Future applications of selective support
The key goal of future research is to expand the concept of subtask support. Support in taking higher steps is an important part of the rehabilitation process, but other subtasks might also require assistance. A new VMC, that assists patients in taking more symmetric steps, is currently under development, and its interaction with other subtask controllers is being investigated.
For severely affected patients, body weight support systems (BWSS) are often used. Alternatively, VMC can also be used to partially support the body weight by attaching a vertical virtual spring to the hips. In that case, the forces, required to bear your own body weight, are provided in terms of hip and knee torques, rather than lifting the body externally. This allows normal sensory input from the foot soles, which is essential in order to generate natural gait kinematics[
72,
73]. VMC for body weight support also allows easy modulation of the amount of support between the different legs, since stroke patients primarily need support during the stance phase of the affected leg. It also enables separate control of body weight support and balance support, which can be considered as two separate subtasks, either of which can be impaired to a certain degree. BWSS, with an overhead harness, not only provide a force in the pure vertical direction, but also in the horizontal plane that stabilizes the body. Pilot experiments have shown the feasibility of body weight support with VMC[
74]. The possibilities of VMC for balance support are now being investigated.

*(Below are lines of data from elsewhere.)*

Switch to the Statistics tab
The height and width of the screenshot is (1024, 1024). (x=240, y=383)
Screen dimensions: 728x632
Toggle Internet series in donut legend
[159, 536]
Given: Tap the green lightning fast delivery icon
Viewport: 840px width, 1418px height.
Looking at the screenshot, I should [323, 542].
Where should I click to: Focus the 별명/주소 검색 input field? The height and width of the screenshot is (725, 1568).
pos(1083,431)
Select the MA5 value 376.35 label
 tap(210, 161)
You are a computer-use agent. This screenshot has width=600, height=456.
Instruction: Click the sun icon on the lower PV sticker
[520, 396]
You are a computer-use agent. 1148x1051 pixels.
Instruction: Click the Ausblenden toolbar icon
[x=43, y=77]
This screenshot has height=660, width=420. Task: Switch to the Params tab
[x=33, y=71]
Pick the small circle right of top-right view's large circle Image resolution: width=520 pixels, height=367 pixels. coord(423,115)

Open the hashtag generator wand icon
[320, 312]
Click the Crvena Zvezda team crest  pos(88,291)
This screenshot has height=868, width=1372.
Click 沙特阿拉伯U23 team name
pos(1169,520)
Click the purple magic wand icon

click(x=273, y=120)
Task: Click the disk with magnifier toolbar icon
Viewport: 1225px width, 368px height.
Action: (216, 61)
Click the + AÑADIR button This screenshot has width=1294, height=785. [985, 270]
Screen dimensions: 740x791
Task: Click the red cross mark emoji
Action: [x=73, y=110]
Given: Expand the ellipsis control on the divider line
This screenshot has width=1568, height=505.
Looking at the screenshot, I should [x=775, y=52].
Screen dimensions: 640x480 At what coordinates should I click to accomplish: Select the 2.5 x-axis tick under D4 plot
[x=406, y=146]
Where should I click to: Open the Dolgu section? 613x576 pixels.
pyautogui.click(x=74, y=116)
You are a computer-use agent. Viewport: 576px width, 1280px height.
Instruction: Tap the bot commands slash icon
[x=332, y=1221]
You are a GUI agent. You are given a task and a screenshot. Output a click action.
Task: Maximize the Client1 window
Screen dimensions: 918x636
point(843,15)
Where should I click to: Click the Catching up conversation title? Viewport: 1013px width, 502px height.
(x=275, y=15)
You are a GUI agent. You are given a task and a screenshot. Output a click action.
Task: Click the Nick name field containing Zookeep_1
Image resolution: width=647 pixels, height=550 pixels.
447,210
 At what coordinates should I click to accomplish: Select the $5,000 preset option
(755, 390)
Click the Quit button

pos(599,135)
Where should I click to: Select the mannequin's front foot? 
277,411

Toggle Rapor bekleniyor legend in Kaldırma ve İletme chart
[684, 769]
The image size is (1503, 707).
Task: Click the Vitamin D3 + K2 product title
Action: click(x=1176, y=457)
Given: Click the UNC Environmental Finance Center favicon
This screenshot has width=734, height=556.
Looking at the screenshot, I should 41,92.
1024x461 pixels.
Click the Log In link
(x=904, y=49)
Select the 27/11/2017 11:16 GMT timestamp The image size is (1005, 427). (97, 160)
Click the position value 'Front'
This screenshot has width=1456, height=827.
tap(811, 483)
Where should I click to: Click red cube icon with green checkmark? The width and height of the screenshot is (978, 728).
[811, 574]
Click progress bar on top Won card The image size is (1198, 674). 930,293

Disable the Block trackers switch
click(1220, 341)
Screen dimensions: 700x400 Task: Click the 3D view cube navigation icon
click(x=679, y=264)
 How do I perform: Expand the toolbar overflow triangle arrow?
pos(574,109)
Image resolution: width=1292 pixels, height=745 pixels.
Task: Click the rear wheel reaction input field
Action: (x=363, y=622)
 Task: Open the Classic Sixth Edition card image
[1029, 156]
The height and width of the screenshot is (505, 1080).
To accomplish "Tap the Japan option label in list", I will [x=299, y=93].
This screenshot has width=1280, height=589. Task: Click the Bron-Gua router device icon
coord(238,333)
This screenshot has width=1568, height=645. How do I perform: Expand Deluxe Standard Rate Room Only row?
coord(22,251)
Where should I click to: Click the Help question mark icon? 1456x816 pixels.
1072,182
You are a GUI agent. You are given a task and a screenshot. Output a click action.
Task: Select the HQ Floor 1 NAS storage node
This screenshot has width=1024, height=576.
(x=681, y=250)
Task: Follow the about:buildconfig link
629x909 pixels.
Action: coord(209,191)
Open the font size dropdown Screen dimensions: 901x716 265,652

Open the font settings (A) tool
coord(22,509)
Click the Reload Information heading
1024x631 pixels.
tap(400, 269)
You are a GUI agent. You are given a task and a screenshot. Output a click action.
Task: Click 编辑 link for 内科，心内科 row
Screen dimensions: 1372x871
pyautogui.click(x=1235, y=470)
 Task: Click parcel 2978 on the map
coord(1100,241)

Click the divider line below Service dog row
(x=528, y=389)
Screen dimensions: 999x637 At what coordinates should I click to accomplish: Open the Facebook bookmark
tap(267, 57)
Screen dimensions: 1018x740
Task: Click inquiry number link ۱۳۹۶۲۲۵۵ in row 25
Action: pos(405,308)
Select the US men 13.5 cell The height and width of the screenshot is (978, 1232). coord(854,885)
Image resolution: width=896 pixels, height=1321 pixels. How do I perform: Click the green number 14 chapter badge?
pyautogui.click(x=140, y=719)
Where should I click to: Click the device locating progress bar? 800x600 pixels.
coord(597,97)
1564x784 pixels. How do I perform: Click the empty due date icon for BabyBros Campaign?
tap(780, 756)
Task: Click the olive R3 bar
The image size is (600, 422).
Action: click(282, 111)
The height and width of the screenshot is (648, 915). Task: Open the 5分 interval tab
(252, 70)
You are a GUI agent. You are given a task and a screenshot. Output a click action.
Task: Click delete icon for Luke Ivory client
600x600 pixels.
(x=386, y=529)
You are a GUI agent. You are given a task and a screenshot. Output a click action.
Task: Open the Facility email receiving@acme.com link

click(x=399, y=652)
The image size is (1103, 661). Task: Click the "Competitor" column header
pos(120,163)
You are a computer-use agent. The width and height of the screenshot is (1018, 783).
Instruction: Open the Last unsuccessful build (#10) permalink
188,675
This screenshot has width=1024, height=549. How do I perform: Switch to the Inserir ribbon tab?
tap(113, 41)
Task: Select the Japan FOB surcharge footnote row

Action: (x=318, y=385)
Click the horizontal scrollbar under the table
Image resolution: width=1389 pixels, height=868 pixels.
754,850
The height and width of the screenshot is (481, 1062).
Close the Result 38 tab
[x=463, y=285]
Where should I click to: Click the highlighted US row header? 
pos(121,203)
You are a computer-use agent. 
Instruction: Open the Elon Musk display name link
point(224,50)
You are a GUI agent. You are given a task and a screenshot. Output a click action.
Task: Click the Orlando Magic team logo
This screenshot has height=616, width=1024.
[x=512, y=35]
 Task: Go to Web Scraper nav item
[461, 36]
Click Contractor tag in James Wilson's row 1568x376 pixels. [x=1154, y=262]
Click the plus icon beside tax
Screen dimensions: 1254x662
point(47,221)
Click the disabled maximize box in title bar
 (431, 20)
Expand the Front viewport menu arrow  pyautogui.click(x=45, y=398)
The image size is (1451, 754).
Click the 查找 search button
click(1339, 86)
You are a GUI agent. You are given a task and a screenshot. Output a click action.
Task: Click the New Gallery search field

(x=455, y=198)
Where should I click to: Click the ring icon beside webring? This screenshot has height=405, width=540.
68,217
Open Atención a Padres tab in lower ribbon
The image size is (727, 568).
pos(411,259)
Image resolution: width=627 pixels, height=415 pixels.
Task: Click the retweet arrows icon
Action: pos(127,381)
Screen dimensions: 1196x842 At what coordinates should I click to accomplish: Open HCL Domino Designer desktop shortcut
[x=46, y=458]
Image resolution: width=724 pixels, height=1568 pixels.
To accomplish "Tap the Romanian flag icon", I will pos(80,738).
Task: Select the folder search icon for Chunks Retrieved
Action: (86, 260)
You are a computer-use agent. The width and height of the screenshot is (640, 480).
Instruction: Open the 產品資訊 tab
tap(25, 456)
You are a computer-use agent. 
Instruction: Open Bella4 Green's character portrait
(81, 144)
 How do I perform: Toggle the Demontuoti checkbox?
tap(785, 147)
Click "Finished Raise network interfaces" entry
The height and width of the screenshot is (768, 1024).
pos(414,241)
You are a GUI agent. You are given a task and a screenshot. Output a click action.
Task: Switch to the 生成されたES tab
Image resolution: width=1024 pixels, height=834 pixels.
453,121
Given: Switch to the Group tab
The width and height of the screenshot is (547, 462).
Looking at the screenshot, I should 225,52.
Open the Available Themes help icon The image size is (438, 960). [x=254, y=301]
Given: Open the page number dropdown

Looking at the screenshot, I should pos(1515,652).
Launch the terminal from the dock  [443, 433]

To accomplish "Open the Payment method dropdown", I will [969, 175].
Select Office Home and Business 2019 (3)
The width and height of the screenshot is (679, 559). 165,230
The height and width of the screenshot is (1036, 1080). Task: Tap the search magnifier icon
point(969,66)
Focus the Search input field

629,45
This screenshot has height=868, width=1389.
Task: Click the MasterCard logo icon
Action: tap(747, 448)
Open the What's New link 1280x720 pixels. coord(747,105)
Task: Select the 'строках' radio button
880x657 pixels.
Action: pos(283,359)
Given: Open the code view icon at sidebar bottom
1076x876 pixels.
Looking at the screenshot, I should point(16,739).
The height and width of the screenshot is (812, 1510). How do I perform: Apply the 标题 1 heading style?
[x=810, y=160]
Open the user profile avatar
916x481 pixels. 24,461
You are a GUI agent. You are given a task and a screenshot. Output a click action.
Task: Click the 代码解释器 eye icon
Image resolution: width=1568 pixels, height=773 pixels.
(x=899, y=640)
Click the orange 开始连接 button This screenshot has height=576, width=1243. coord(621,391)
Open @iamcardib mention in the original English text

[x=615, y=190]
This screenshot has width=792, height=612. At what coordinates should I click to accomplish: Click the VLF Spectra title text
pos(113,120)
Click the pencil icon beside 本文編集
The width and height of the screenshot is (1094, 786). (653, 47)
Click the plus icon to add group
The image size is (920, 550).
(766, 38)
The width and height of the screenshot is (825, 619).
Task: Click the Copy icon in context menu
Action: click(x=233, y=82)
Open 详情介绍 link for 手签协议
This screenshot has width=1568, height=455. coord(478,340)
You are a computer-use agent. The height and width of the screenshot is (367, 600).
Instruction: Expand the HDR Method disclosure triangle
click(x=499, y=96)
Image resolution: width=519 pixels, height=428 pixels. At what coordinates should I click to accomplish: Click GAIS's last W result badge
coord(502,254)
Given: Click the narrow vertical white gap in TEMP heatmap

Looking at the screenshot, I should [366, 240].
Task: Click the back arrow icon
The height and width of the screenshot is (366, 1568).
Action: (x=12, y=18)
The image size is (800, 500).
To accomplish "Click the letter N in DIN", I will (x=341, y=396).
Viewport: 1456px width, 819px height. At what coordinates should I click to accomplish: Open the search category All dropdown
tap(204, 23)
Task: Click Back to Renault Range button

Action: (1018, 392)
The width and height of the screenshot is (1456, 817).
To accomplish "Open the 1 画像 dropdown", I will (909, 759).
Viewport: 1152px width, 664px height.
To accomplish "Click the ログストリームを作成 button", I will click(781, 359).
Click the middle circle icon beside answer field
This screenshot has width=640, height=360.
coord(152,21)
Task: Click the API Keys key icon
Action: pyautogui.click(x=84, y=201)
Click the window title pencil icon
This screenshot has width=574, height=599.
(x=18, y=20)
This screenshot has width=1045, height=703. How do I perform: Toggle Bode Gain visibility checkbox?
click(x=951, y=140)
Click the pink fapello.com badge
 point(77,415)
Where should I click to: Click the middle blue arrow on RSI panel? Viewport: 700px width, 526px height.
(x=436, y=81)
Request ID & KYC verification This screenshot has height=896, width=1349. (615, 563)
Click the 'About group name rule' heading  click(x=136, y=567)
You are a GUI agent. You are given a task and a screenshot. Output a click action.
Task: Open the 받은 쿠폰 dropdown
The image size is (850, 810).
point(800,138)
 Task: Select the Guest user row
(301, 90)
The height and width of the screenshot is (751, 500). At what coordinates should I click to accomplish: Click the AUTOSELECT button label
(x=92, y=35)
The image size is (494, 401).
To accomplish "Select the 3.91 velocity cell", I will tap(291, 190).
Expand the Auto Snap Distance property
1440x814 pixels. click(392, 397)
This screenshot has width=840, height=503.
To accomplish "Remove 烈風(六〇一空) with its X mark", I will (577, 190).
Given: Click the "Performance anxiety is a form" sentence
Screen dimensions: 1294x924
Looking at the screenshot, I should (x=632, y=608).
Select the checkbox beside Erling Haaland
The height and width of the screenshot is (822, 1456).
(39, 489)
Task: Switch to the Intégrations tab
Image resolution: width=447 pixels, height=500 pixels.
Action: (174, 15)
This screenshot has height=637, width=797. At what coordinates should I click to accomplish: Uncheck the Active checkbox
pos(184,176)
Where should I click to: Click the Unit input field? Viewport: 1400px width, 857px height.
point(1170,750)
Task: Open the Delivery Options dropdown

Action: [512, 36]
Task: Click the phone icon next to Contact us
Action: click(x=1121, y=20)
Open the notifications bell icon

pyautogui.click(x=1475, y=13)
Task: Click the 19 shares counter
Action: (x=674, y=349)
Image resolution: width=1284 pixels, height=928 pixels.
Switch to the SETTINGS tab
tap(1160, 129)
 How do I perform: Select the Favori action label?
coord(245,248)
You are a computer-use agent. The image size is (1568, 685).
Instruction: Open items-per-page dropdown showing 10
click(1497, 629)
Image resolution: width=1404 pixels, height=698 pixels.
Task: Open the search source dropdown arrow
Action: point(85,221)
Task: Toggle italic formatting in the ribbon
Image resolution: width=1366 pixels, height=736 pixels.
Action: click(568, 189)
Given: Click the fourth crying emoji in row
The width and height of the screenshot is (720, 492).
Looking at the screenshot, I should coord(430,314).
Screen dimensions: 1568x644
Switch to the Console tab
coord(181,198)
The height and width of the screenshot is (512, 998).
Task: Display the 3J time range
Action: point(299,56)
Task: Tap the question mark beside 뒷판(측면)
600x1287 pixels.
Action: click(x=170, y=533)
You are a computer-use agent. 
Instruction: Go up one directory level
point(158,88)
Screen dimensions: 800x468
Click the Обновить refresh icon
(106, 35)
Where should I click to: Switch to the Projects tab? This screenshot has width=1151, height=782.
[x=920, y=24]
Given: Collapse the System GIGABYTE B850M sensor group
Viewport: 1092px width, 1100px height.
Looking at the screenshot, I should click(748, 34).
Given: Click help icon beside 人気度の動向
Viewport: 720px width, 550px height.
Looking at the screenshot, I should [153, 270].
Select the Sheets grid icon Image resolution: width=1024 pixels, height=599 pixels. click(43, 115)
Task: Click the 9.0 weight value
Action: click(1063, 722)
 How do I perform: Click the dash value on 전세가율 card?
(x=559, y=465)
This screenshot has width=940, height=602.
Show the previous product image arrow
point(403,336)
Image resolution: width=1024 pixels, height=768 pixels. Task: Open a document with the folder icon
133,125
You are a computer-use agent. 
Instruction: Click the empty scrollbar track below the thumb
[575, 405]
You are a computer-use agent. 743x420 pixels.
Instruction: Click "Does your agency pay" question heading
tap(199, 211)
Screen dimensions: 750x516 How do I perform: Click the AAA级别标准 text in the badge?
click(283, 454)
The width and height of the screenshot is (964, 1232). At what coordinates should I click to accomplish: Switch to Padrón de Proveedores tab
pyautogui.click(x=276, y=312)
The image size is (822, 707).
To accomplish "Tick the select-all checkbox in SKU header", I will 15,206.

Finally, we started preliminary tests with an intuitive speed-adaptation algorithm, in which the patient can move freely over the treadmill and the speed is automatically adapted when the patient deviates from the center of the treadmill. In conjunction with the obtained speed-dependent reference patterns, this will provide the therapist and patient with tools to easily adapt the treadmill speed to the capabilities and progress of the patient, without the need to manually change the control settings.
Competing interests
The authors declare that they have no competing interests.
Authors’ contributions
BK and EA carried out the experiments, collected and processed the data, and wrote the manuscript. HK participated in the design of the study and contributed to the revision of the manuscript. All authors read and approved the final manuscript.